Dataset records
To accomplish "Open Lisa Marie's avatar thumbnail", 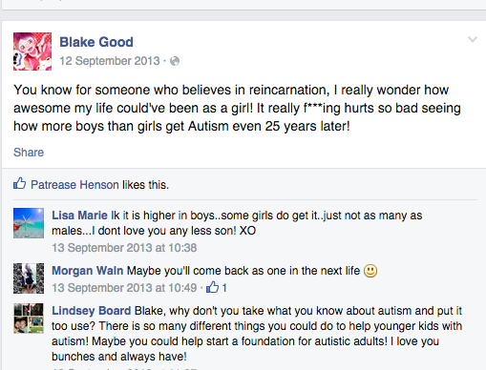I will click(29, 223).
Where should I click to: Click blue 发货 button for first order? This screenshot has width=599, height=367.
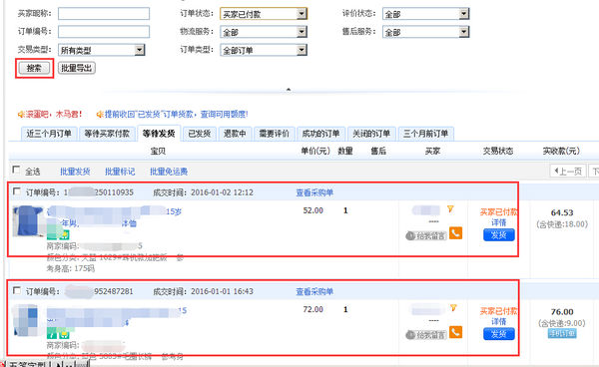tap(498, 235)
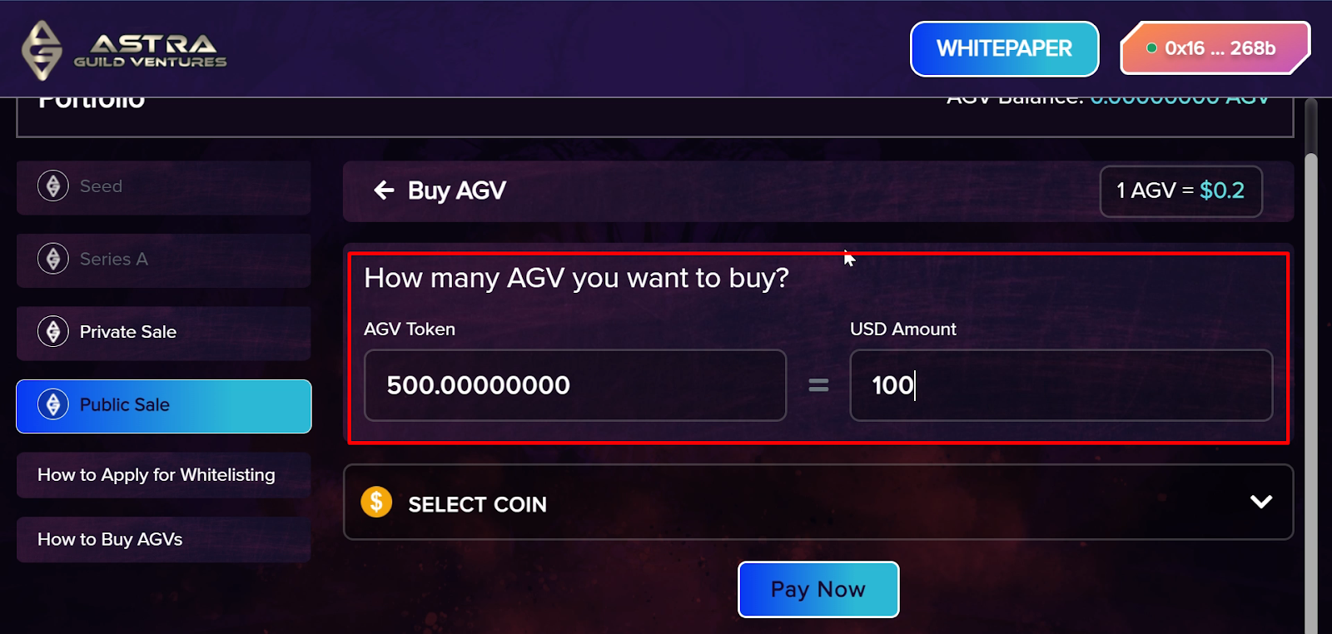Open the Private Sale tab
The width and height of the screenshot is (1332, 634).
point(164,333)
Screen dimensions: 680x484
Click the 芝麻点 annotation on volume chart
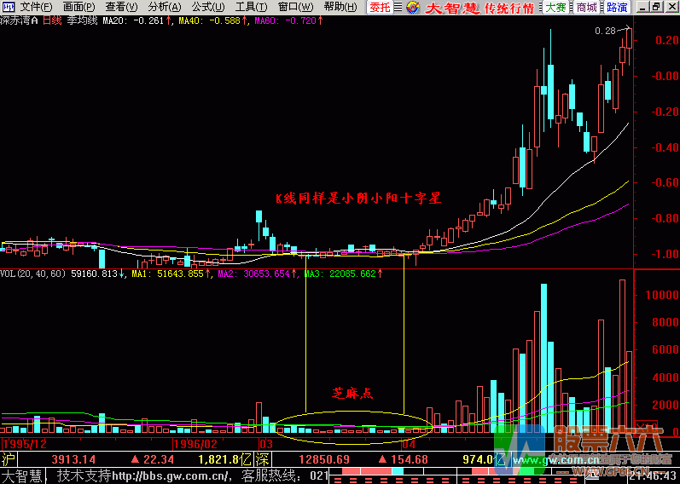click(x=353, y=394)
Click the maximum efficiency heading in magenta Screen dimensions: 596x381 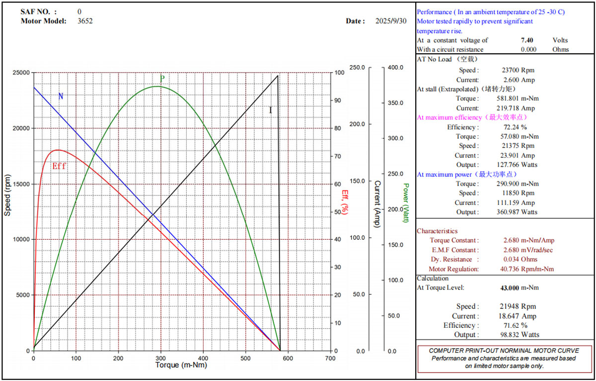tap(471, 117)
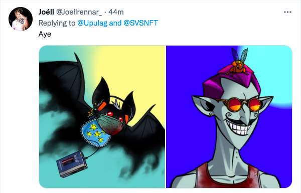Image resolution: width=301 pixels, height=193 pixels.
Task: Visit the @SVSNFT mentioned profile
Action: pos(140,23)
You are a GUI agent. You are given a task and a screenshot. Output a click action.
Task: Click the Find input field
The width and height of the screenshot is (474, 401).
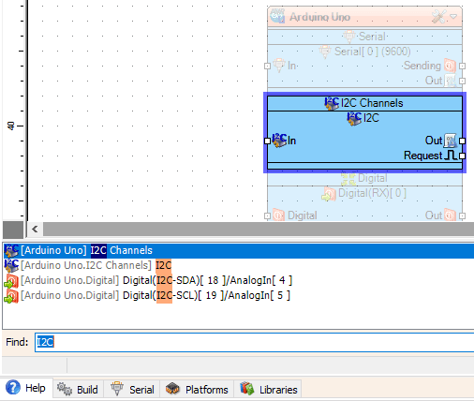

> _ACTIVITY_: Print only the lines from the one with "Task: Click the Find input field" through the last line of the data above, exactly and with both ends, and please omit any pictures.

> _OUTPUT FOR THIS EXERCISE_:
Task: Click the Find input field
The width and height of the screenshot is (474, 401).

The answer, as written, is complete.